The Hang Seng Index ended up 0.81 per cent or 185.46 per cent at 23,162.34, the best closing level it has seen since August 19, 2015. The Hang Seng China Enterprises Index, or the H-shares index, gained 0.67 per cent to 9,606.08.
Index heavyweight HSBC Holdings climbed 2.78 per cent to HK$59.1, the highest close since January 5.
“HSBC’s share buyback scheme starting from August has boosted investors sentiment. Meanwhile, increased expectations about an interest-rate rise from the United States this year has also made investors believe that the bank may see wider net interest margin,” said Linus Yip Sheung-chi, chief strategist for First Shanghai Securities.
Shares of HSBC have jumped over 17 per cent since Aug. 2, when the lender kicked off a US$2.5 billion share buyback.
Shares of mainland banks also extended the upward momentum on Thursday, Yip said, as the country’s upcoming debt-to-equity swap scheme is expected to improve the bad-debt level for commercial lenders.

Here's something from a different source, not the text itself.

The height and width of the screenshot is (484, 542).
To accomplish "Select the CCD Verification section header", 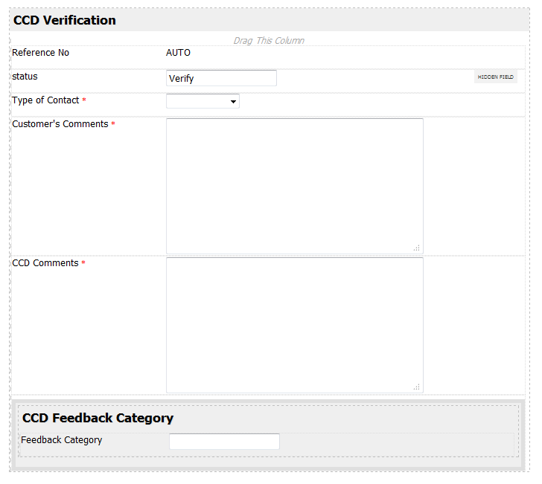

In the meantime, gaming stocks jumped in Hong Kong, after Macau announced a 1.1 per cent year-on-year growth in gaming revenue for August, after 26 consecutive months of falling gaming revenue.
Galaxy Entertainment was the best performer among blue-chips, up 8.12 per cent to HK$27.3. Sands China gained 6.39 per cent to close at HK$32.45.
Investor sentiment also received a boost after China’s factory activity saw an expected pick-up in August, according to an official survey.
The official Purchasing Managers’ Index (PMI), which focuses on large state-owned companies, rose to 50.4 in August, the highest reading since October 2014 and well above July’s 49.9. The tally was also above the 50-point mark that separates growth from contraction.
“The rebound in August official manufacturing PMI reading could reflect the pickup in activity after somewhat disappointing performance in July,” said Zhu Haibin, chief China economist for JP Morgan, in a research report on Thursday.
“Economic policy is likely to stay unchanged in the very near term, but (could) be data-dependent for the rest of the year,” Zhu said.
Nonetheless, the privately-produced Caixin China Manufacturing PMI, which focuses on small and mid-sized firms, dropped to 50.0 in August from July’s 50.6, slightly missing market expectations.
On Thursday, mainland Chinese stocks closed lower, dragged down by property shares.
The Shanghai Composite Index dropped 0.72 per cent to 3,063.31. The CSI 300 index, which tracks the large caps listed in Shanghai and Shenzhen, was off 0.79 per cent to 3,301.58.
The Shenzhen Component index finished down 0.82 per cent to 10,669.51. The Shenzhen Composite Index lost 0.76 per cent to 2,017.46. The Nasdaq-style ChiNext fell 0.48 per cent to 2,181.33.
Langfang Development Co, of which China Evergrande Group is a major investor, saw shares tumble 9.92 per cent to 29.43 yuan. The Shenzhen-shares of China Vanke Co, the country’s largest residential developer, slid 5.98 per cent to 23.44 yuan.
Analysts said stock markets have been playing a guessing game on when the Federal Reserve would raise rates after top Fed officials, including Fed chair Janet Yellen, turned more hawkish recently on the back of a slow but steady economic growth.
If Friday’s US non-farm payrolls data for August are strong, expectations may grow over a potential rate rise in September, putting pressure on the market, Yip said.
Nonetheless, what matters the most is still the Federal Open Market Committee meeting scheduled on September 22, when the policy makers are set to make the rate decision, he added.